抗菌薬と一緒に「整腸剤」が処方されるのはどうしてなのか
それでも、整腸剤を処方するのはなぜでしょうか。抗菌薬と一緒に処方される整腸剤の中には、名前の最後にアルファベットの「R」が付けられているものがあります。じつは、この「R」に秘密があるのです。「R」は「resistance」、つまり「耐性を持った」という意味があります。名前に「R」が付けられた整腸剤に含まれている菌は人為的に強化され、抗菌薬に対して耐性を持っているため、抗菌薬と一緒に使用してもやられません。ですので、抗菌薬によって腸内細菌がやられて起こる下痢に対しても予防的な効果を発揮するのです。

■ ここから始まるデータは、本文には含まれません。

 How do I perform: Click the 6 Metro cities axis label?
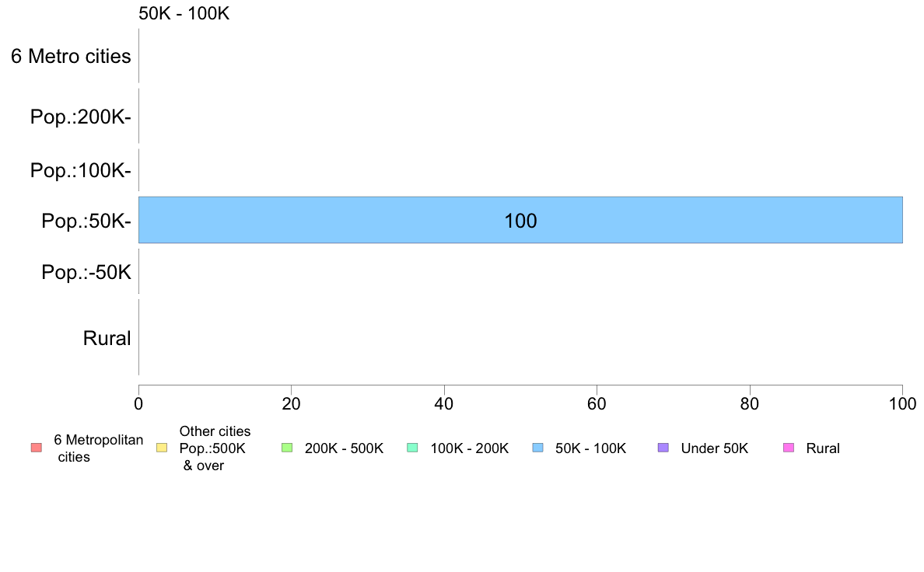pos(71,56)
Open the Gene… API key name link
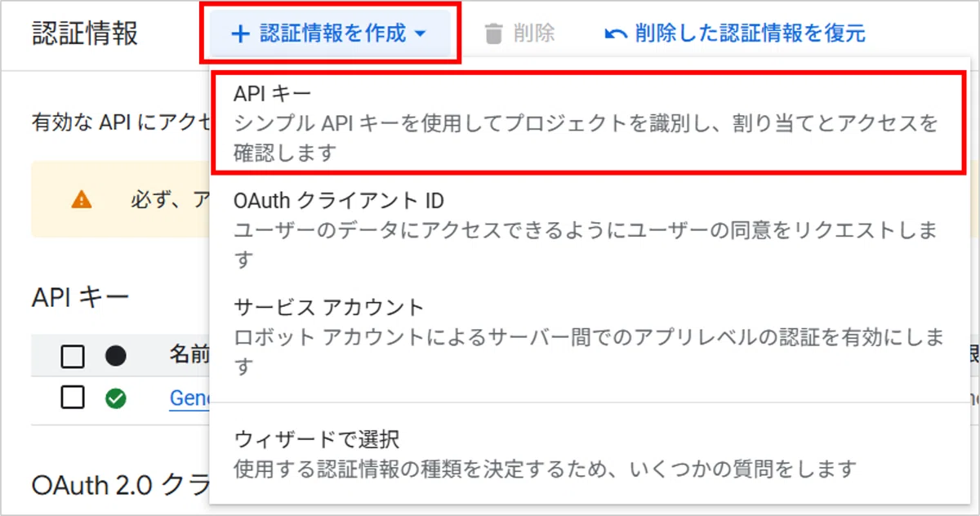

では、名前に「R」が付けられていない整腸剤は意味がないかというと、それも違います。そういった整腸剤に含まれている菌は抗菌薬の効果によってやられてしまうのですが、やられてしまった菌(死菌といいます)にもある程度の整腸作用があることがわかっているのです。
ただ、本当に効果を期待するのであれば、やはり名前に「R」が付けられた整腸剤の方が良いと思います。今後、抗菌薬が処方された際には、一緒に処方される整腸剤の名前にも注目してみてください。